Reading text ▸
⟨
Universal Quantification — The Uncelebrated Strength of ICP-MS



Volume 24
Issue 5

Guest columnist Steven Wilbur discusses the elemental nature of ICP-MS and its strength as a universal quantifier, an aspect of the technique he believes has not received enough attention.

"What if ..." I think this is the most important two-word phrase in the history of human innovation. I would venture to guess that virtually every important breakthrough in human history was preceded by some form of those two words. "What if we could make our own fire?" "What if we could bring water from the river to these fields?" "What if we could fly like birds?" "What if we could reduce our dependence on fossil fuels?" And so on. I like to use it, though mostly without profound results. But, "What if we could quickly and easily quantify any compound we could purify, even in ultra-trace amounts, as long as we knew what it was?" Wouldn't that be something? "If you tell me what it is, I'll tell you how much you have." Simple as that. It does sound simple in fact. You could just weigh it. But what if it is volatile or you don't have enough to weigh? Well then, you could use any of the many quantitative analytical techniques that compare the "response" of the unknown quantity with the "response" of a standard of known quantity. Aha, but what if you don't have a standard, it's unavailable, too expensive, or just not practical. After all there are millions of potential analytes. I know, you could just synthesize a standard, but ... "What if you don't need to?"

Let's set the stage. Most modern "purifications" are done chromatographically or electrophoretically, separating a mixture of compounds into its purified, individual constituents, which are then detected and identified, most commonly using mass spectrometry (MS). The mixture might be an extract of an environmental sample such as a soil or water. It might be a digested food sample, a clinical sample such as tissue, blood, or urine, or another biological sample such as a mixture of proteins or peptides. In all cases, the mixture is separated based upon some physiochemical properties before being passed on to the mass spectrometer. The mass spectrometer then ionizes the unknown components with or without fragmentation into subcomponents, forming charged particles (ions) that can then be detected based upon their mass-to-charge ratio (m/z).
⟩
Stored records
⟨
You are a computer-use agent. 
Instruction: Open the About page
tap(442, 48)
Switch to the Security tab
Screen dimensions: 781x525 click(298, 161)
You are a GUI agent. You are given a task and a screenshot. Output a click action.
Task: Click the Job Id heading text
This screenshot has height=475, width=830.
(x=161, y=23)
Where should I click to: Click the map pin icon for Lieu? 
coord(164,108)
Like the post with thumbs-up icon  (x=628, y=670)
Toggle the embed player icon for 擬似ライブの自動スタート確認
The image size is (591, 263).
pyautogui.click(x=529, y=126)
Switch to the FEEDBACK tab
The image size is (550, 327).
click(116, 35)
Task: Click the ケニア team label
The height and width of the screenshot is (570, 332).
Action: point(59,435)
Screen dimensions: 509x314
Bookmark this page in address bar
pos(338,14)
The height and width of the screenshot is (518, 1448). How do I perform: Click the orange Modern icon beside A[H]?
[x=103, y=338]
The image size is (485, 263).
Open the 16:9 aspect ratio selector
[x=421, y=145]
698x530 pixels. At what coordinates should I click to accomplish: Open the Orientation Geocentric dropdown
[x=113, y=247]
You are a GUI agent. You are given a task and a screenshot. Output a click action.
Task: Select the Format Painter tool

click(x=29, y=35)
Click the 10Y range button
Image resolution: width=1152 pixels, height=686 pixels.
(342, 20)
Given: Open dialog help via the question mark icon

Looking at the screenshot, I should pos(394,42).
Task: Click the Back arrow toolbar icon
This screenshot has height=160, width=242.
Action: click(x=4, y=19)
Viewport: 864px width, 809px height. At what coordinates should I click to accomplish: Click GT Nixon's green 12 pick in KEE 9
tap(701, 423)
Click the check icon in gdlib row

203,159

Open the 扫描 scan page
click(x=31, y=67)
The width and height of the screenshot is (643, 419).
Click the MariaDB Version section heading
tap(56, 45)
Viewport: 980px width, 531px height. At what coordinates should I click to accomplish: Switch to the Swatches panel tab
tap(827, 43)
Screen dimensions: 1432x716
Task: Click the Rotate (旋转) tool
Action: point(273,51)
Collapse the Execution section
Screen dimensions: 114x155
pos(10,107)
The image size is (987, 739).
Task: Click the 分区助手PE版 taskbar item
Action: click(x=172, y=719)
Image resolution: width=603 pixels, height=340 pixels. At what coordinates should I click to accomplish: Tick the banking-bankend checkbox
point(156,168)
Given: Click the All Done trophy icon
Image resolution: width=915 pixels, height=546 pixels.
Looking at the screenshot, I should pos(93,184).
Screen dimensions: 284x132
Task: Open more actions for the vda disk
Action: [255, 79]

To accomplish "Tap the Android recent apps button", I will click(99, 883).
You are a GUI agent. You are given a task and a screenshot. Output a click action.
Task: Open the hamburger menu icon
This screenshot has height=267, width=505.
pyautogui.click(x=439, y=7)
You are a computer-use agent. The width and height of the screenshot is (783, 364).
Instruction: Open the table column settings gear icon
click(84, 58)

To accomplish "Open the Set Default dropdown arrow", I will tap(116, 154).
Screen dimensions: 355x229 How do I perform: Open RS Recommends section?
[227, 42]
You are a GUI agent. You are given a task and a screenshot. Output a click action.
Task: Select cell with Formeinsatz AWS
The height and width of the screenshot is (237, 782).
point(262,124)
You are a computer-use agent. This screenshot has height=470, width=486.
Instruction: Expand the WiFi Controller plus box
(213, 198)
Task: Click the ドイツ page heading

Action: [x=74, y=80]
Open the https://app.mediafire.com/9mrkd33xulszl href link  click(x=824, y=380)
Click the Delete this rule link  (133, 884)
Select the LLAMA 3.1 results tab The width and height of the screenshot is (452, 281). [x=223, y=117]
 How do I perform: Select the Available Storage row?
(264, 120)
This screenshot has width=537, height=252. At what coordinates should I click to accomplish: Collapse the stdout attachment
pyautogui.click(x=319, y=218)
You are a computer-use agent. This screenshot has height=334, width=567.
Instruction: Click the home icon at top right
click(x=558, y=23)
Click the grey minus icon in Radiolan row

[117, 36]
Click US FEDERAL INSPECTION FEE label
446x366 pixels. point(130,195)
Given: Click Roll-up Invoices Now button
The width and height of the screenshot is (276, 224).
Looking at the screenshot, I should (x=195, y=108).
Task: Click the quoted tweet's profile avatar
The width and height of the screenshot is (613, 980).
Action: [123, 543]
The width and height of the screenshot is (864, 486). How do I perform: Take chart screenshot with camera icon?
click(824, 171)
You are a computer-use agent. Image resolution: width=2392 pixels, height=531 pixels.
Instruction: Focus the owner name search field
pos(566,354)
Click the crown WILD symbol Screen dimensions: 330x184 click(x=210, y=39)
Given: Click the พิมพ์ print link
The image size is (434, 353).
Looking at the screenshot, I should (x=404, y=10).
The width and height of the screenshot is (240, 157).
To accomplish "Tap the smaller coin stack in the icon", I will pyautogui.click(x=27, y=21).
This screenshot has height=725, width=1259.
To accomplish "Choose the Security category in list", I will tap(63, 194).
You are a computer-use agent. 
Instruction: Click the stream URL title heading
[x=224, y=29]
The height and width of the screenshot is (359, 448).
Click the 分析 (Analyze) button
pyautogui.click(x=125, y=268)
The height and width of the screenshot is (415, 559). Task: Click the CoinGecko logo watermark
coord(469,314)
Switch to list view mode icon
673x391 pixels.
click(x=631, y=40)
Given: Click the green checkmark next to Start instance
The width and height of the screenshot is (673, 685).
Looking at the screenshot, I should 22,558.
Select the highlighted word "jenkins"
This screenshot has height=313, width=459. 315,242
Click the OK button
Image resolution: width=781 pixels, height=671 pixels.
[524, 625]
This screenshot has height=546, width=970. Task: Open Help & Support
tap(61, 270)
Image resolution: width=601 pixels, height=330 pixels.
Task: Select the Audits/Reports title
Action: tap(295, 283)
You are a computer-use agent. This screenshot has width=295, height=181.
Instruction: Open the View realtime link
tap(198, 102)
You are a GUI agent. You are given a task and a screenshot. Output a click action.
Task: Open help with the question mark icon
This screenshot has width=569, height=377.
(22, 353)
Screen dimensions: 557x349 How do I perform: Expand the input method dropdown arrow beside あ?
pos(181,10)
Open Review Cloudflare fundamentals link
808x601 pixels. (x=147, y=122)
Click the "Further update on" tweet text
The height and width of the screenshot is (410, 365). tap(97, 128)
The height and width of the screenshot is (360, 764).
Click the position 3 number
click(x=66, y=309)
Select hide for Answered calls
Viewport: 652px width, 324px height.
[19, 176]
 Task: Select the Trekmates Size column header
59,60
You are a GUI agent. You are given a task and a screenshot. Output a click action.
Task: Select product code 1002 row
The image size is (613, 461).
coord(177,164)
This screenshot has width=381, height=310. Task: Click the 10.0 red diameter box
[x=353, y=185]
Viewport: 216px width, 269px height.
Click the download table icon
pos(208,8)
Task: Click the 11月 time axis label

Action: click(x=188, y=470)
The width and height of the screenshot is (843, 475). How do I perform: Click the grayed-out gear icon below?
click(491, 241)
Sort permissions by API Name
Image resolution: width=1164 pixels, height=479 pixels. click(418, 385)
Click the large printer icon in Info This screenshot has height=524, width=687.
⟩
Required action A ▸
Summarize the ICP-MS column in two sentences.
Required action B ▸
Continue the ICP-MS column from the point where it stops.

Task answer A ▸
Steven Wilbur credits the phrase "What if" with preceding nearly every major breakthrough and asks what if any purified compound could be quantified, even at ultra-trace levels, without a standard of known quantity, which most quantitative techniques require but which may be unavailable, too expensive, or impractical. He then explains that most modern purifications separate a mixture chromatographically or electrophoretically before a mass spectrometer ionizes the components and detects them by their mass-to-charge ratio.

Task answer B ▸
Steven Wilbur

Without fragmentation, the compound might be identified strictly based upon its retention or migration time or mass, if measured with enough accuracy. With fragmentation, the compound might be identified by its fragmentation pattern (mass spectrum), either by comparison with a library of known spectra or through the application of knowledge about how compounds fragment under specific ionization conditions. The goal is to identify the molecular weight, empirical formula, and ideally, the structure of the compound. If a known standard of that compound is available, it can be used to confirm the identity and quantity of the unknown. If not, see paragraph 1.

Molecular mass spectrometers, that is, those mass spectrometers that generate spectra composed of molecular ions or molecular fragment ions, require a calibration standard to provide quantitative information. This is because the number of possible ions and the way they are formed is virtually limitless. Inductively coupled plasma–mass spectrometry (ICP-MS) is different. ICP-MS is an elemental mass spectrometer. The high temperature of the argon plasma (6000–10,000 K) ensures that virtually everything in the sample is reduced to its simplest elemental constituents before analysis. Ideally, the number of possible ions is limited to the number of isotopes in the periodic table, and they are all formed (mostly) through the loss of a single electron. I used the terms ideally and mostly because like nearly everything that seems too good to be true, there is a catch. The catch is this: Although the elemental part of the mass spectrum is indeed simple and representative, the existence of nonelemental interferences can mess up the whole thing. Nonelemental, also called molecular or polyatomic interferences (the term polyatomic is most common), are caused by either the incomplete breakdown of molecular species in the plasma, or more commonly, by the recombination of atoms and ions in the cooler regions after the plasma, creating ions that are not singly charged elemental ions. These polyatomic ions commonly share the same m/z value as some elemental analyte ion, and hence, result in positive bias that is matrix dependent. And, they are quite common. A common example is the interference on arsenic (atomic weight 75) by argon chloride formed in the plasma (molecular weight 75).

For ICP-MS to be truly, universally quantitative, these interferences must be controlled. Traditionally, this has been done through mathematical correction, and more recently, through the use of collision–reaction cell techniques (1). Once the interferences are taken care of, the ICP-MS spectrum is very predictable and exactly represents the elemental composition of the sample. Moreover, the relative response of any element (isotope) can be predicted from the response of any other element (isotope) using well-characterized relationships based upon ionization potential, isotopic abundance, and plasma conditions.

It is this predictability of responses that has endowed ICP-MS with the powerful but under-used capability to do "semiquantitative analysis," or semiquant. Semiquant is the process of quantifying unknown elements in a sample based upon the relative response to another element of known concentration, an internal standard for example.

While it is called semiquant, after the interferences are reliably removed, it actually can be quite accurate, delivering results that are typically within 10–20% or better of the "true" fully quantitative result. Perhaps a better term for semiquant would be "element-independent quantification," meaning that any element can be quantified based upon the response of any other element.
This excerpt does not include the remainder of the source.